╔══

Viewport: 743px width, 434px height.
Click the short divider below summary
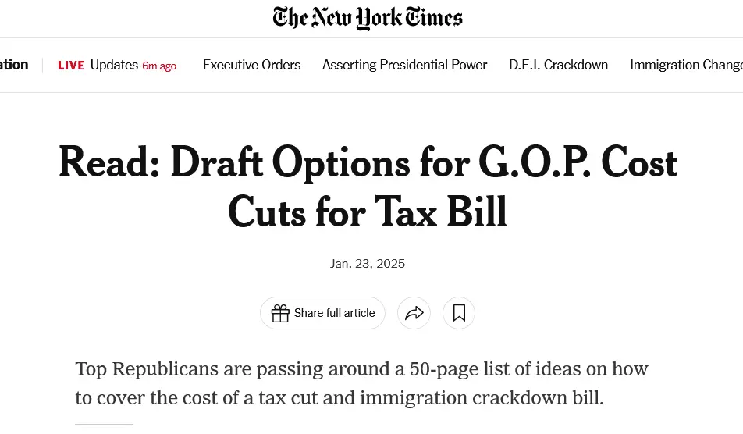coord(104,425)
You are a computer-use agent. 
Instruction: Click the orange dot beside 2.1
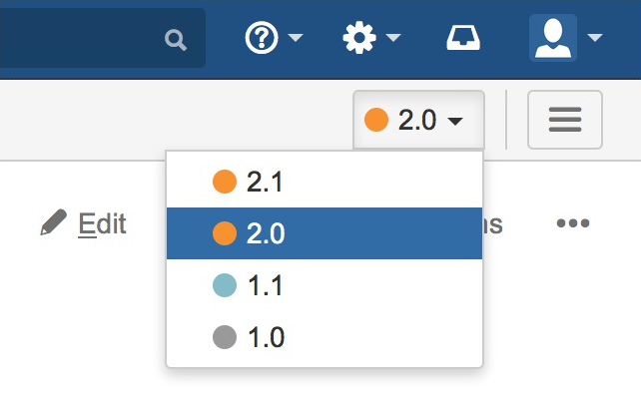click(225, 182)
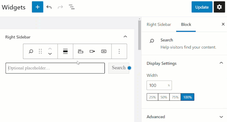Toggle use button with icon

104,51
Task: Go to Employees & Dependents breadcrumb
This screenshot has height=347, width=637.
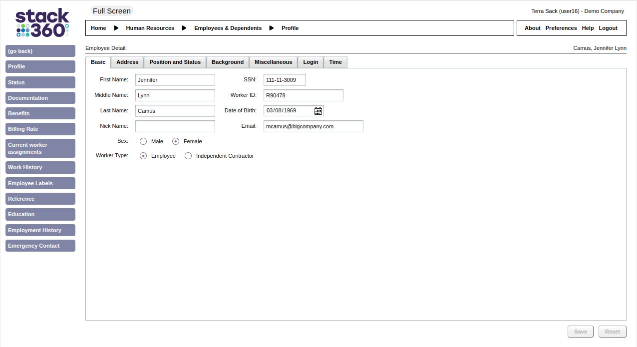Action: pyautogui.click(x=228, y=28)
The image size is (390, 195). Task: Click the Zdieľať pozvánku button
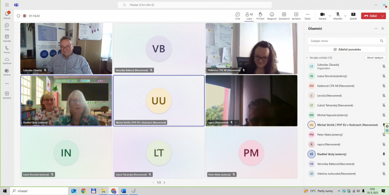coord(347,49)
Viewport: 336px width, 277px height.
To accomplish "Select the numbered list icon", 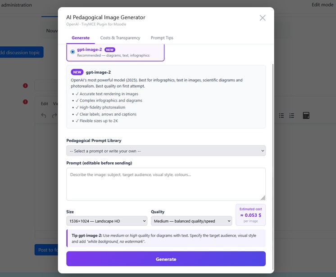I will pyautogui.click(x=292, y=116).
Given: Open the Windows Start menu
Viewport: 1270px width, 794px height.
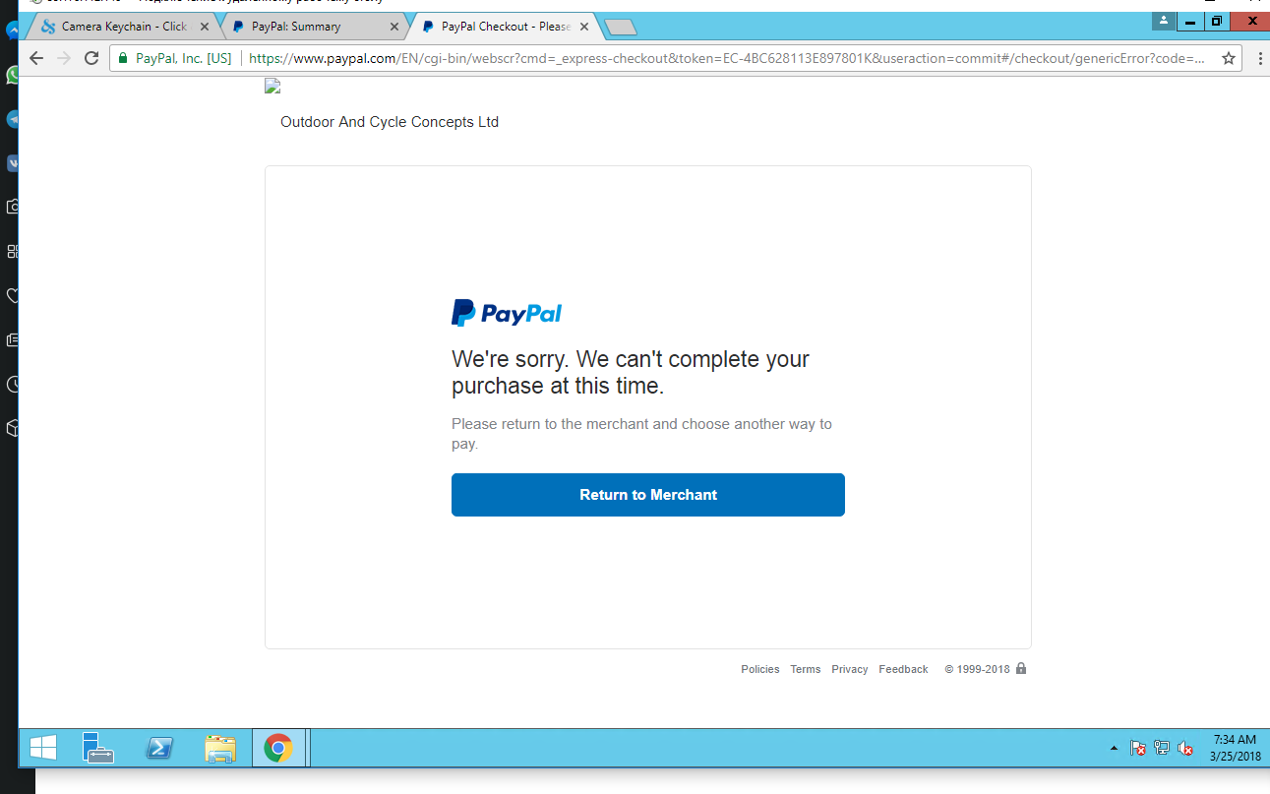Looking at the screenshot, I should pos(42,749).
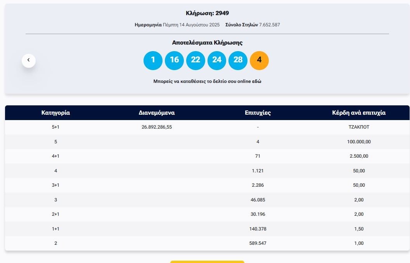The height and width of the screenshot is (263, 410).
Task: Select the 5+1 category row
Action: 55,127
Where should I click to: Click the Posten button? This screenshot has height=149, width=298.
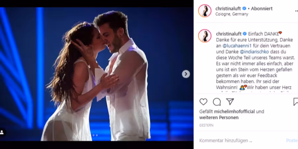(292, 141)
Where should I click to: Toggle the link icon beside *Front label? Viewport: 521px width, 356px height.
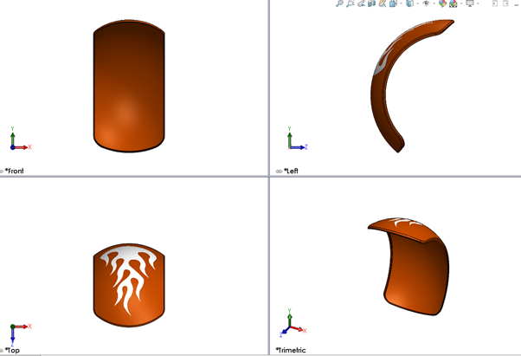click(x=3, y=172)
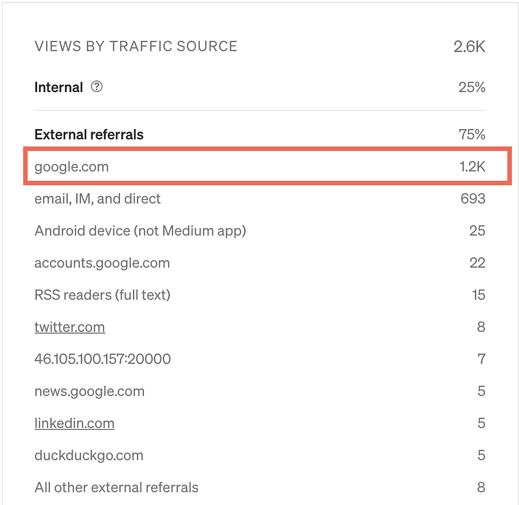Select the news.google.com referral entry

pos(260,391)
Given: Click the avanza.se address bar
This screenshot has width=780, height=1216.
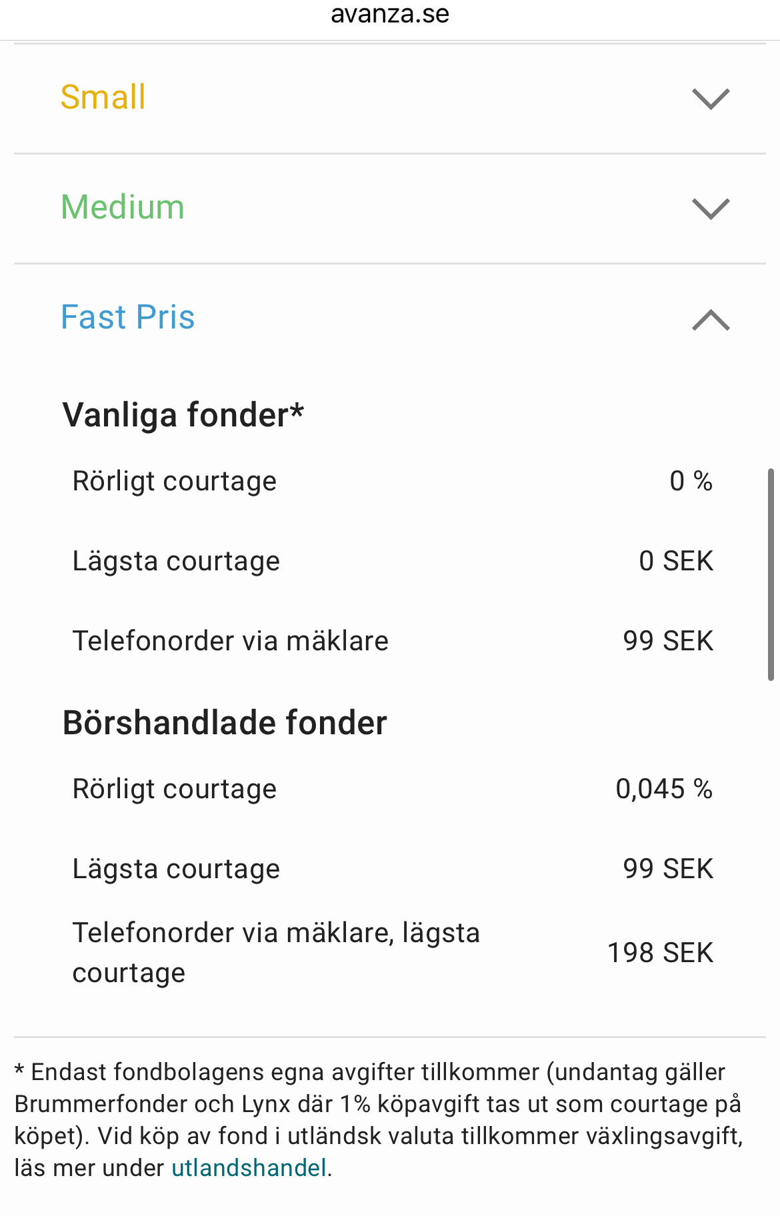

╚══

WORK ITEM:
What is needed is an exact copy of the lines from the line with "Given: Click the avanza.se address bar" to the end of the data above, both included, without any pictures.

TASK OUTPUT:
Given: Click the avanza.se address bar
This screenshot has width=780, height=1216.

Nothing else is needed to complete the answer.